--- START ---
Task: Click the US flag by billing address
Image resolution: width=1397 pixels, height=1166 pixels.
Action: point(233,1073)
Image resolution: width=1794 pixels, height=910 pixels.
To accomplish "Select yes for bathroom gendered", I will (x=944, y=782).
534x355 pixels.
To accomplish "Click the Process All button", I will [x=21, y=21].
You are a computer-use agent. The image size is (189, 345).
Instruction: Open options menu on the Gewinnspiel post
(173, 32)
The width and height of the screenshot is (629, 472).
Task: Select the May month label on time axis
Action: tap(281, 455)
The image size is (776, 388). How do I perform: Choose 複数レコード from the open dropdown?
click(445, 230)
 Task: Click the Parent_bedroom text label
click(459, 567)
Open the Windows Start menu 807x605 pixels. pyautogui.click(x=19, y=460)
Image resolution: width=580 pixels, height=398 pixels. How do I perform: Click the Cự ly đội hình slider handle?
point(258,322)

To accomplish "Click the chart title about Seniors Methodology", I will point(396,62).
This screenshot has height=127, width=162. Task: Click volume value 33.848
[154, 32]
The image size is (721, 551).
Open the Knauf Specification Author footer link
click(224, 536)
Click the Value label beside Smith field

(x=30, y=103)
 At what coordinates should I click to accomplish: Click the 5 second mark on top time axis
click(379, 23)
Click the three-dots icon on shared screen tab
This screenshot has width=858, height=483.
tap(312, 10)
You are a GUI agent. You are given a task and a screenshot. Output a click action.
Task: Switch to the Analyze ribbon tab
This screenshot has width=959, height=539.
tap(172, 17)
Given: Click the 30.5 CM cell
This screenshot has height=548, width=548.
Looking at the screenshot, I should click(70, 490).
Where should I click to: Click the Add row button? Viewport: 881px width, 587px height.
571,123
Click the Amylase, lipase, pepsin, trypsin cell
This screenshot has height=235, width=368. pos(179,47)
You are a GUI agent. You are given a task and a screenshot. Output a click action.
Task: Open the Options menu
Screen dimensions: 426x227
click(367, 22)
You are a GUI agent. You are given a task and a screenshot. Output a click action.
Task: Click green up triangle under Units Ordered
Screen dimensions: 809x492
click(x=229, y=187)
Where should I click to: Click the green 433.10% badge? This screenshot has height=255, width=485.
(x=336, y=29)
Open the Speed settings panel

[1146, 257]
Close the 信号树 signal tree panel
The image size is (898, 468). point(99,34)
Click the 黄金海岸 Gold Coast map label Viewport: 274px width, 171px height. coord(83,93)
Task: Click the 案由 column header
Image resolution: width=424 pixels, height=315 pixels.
--- END ---
▶ [Work instructions]: Would you copy out each line of the records above where the word "will" occurs?

▶ [Solution below]:
To accomplish "Select yes for bathroom gendered", I will (x=944, y=782).
To accomplish "Click the Process All button", I will [x=21, y=21].
To accomplish "Click the chart title about Seniors Methodology", I will point(396,62).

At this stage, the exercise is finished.